[EXERCISE GOAL] Lines from the one containing "Products search (33, 162)" through the last line of the records below are to be repeated exactly.

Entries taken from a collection
----

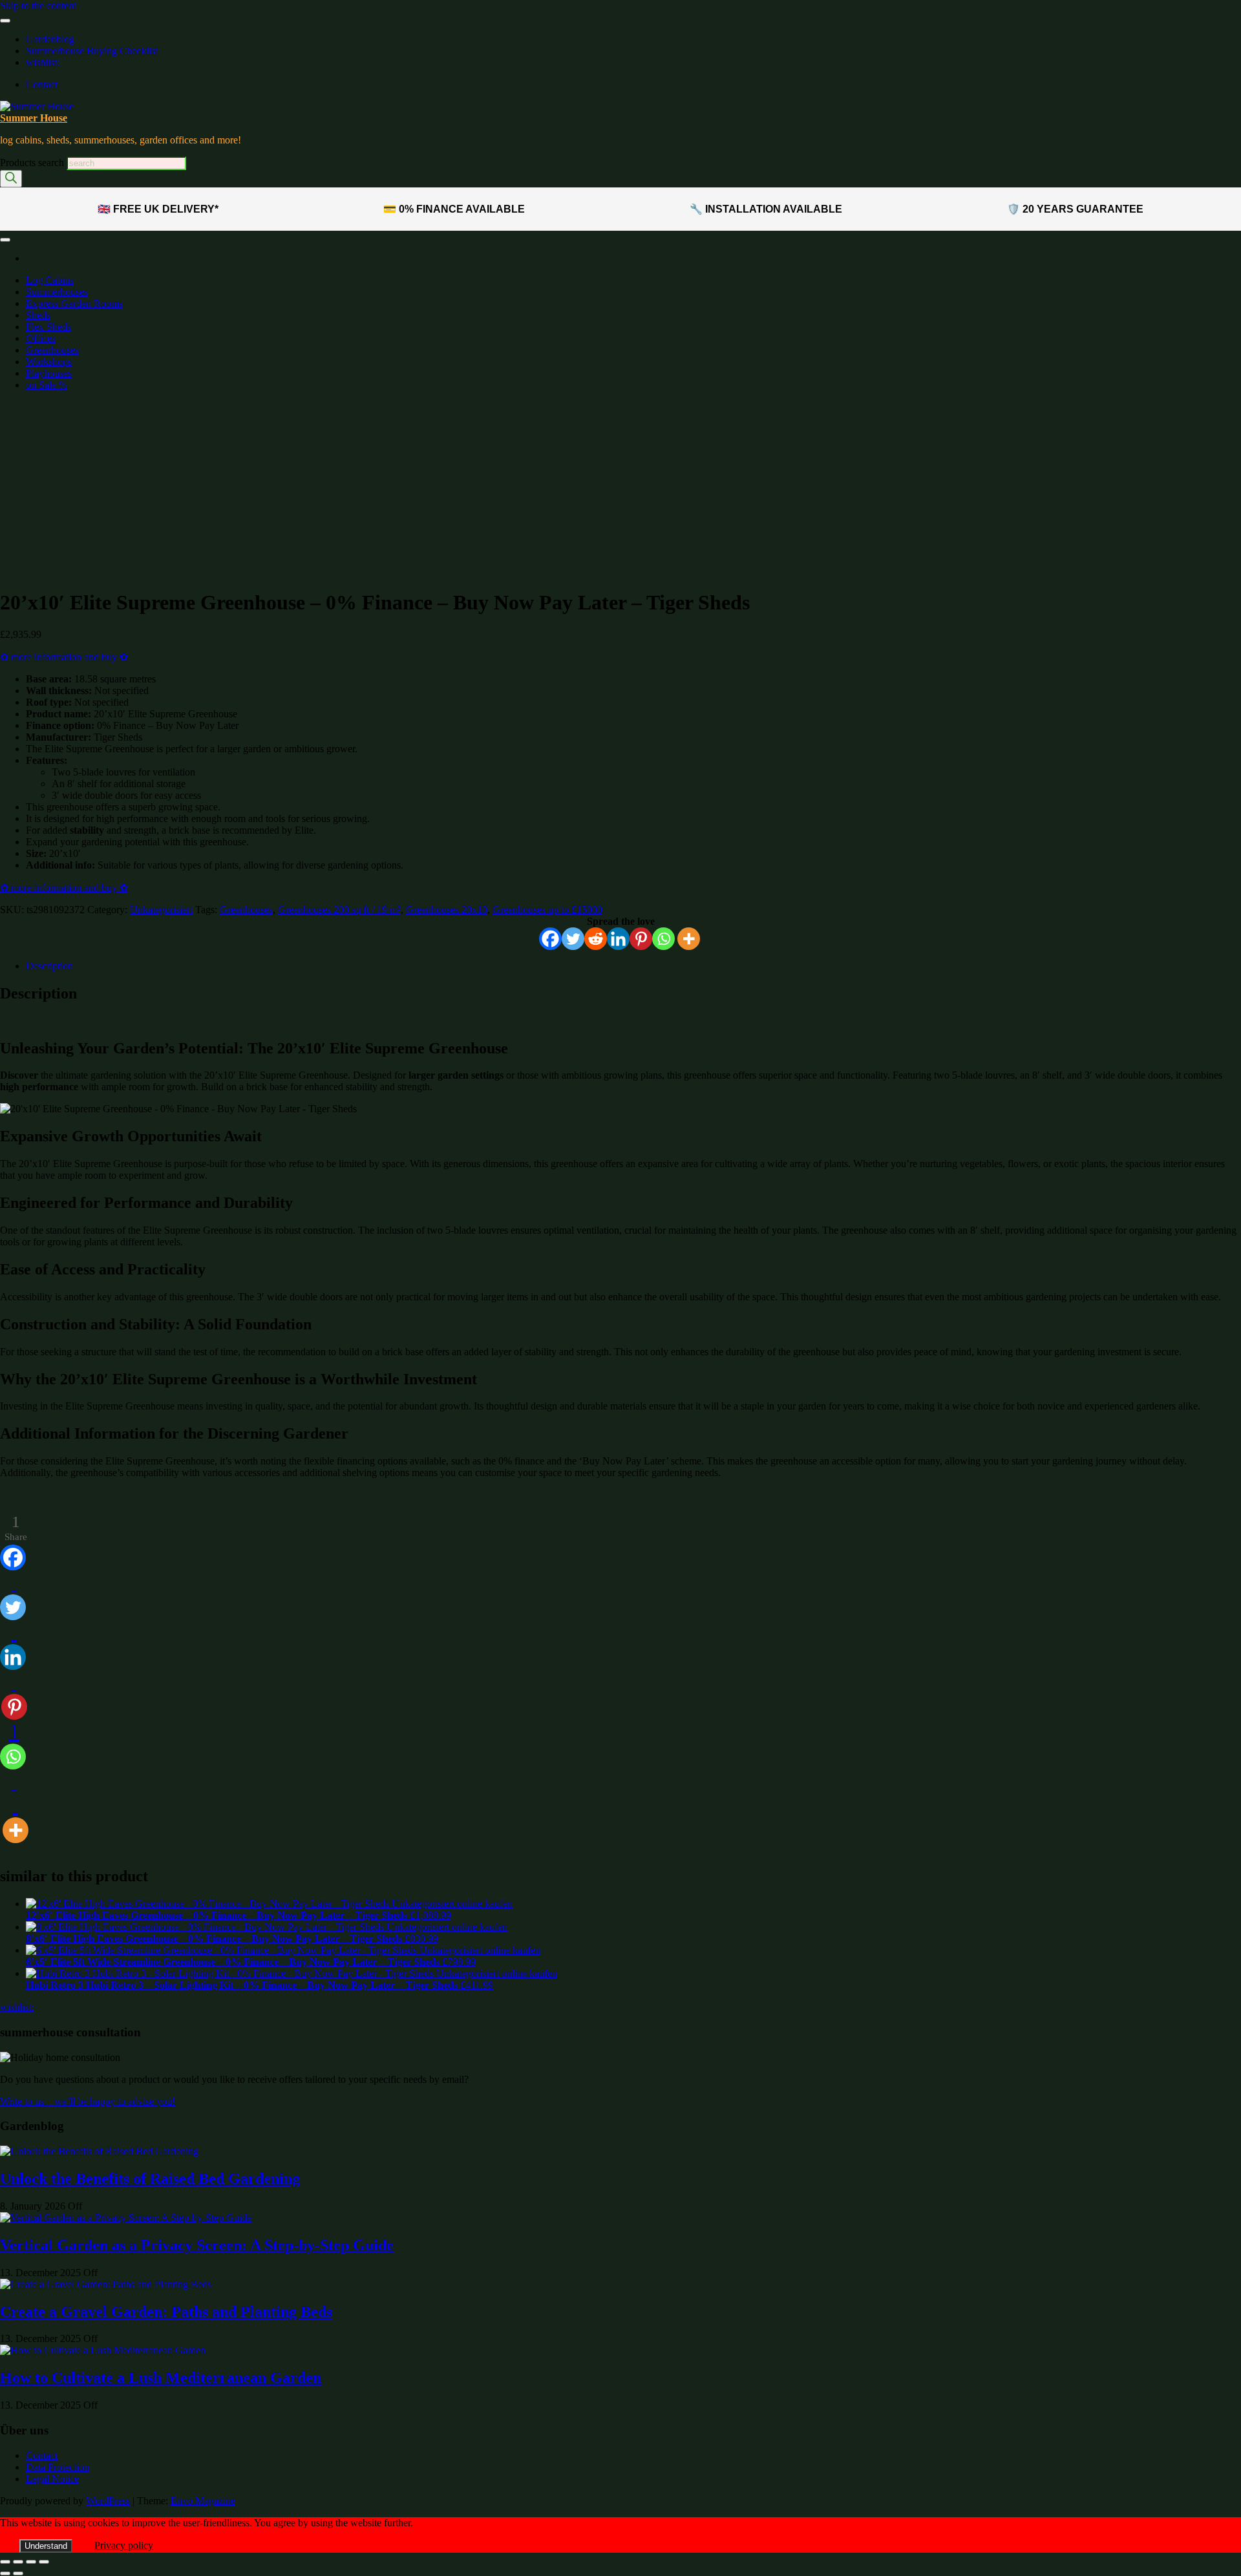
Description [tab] (49, 965)
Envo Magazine (203, 2500)
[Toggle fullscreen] (18, 2562)
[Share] (31, 2562)
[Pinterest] (641, 938)
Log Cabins (50, 280)
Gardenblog (50, 39)
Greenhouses (52, 349)
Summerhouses (57, 291)
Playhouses (49, 373)
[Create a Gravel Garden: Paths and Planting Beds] (105, 2284)
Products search (33, 162)
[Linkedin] (618, 938)
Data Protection (57, 2467)
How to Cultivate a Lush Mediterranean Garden (160, 2377)
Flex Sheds (48, 326)
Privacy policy (123, 2545)
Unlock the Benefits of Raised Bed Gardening (150, 2178)
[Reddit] (595, 938)
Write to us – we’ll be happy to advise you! (87, 2101)
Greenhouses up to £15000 (90, 559)
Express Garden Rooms (74, 303)
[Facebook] (550, 938)
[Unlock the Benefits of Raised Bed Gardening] (99, 2151)
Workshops (49, 361)
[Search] (11, 178)
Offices (41, 338)
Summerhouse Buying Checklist (92, 50)
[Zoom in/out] (5, 2562)
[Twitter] (573, 938)
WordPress (108, 2500)
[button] (29, 454)
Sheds (38, 315)
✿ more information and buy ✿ (64, 656)
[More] (689, 938)
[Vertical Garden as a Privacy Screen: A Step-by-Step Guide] (125, 2217)
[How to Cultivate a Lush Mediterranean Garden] (103, 2350)
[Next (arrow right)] (18, 2573)
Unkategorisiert (161, 909)
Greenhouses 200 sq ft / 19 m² (339, 909)
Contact (42, 84)
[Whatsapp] (663, 938)
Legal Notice (52, 2478)
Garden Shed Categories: (63, 496)
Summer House (33, 117)
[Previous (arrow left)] (5, 2573)
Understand (46, 2546)
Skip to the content (38, 5)
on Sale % (46, 384)
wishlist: (42, 62)
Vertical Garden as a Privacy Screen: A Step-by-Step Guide (197, 2245)
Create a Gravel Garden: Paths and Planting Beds (166, 2311)
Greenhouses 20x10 (446, 909)
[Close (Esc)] (44, 2562)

----

[SOLUTION BELOW]
Products search (33, 162)
[Linkedin] (618, 938)
Data Protection (57, 2467)
How to Cultivate a Lush Mediterranean Garden (160, 2377)
Flex Sheds (48, 326)
Privacy policy (123, 2545)
Unlock the Benefits of Raised Bed Gardening (150, 2178)
[Reddit] (595, 938)
Write to us – we’ll be happy to advise you! (87, 2101)
Greenhouses up to £15000 (90, 559)
Express Garden Rooms (74, 303)
[Facebook] (550, 938)
[Unlock the Benefits of Raised Bed Gardening] (99, 2151)
Workshops (49, 361)
[Search] (11, 178)
Offices (41, 338)
Summerhouse Buying Checklist (92, 50)
[Zoom in/out] (5, 2562)
[Twitter] (573, 938)
WordPress (108, 2500)
[button] (29, 454)
Sheds (38, 315)
✿ more information and buy ✿ (64, 656)
[More] (689, 938)
[Vertical Garden as a Privacy Screen: A Step-by-Step Guide] (125, 2217)
[How to Cultivate a Lush Mediterranean Garden] (103, 2350)
[Next (arrow right)] (18, 2573)
Unkategorisiert (161, 909)
Greenhouses 200 sq ft / 19 m² (339, 909)
Contact (42, 84)
[Whatsapp] (663, 938)
Legal Notice (52, 2478)
Garden Shed Categories: (63, 496)
Summer House (33, 117)
[Previous (arrow left)] (5, 2573)
Understand (46, 2546)
Skip to the content (38, 5)
on Sale % (46, 384)
wishlist: (42, 62)
Vertical Garden as a Privacy Screen: A Step-by-Step Guide (197, 2245)
Create a Gravel Garden: Paths and Planting Beds (166, 2311)
Greenhouses 20x10 (446, 909)
[Close (Esc)] (44, 2562)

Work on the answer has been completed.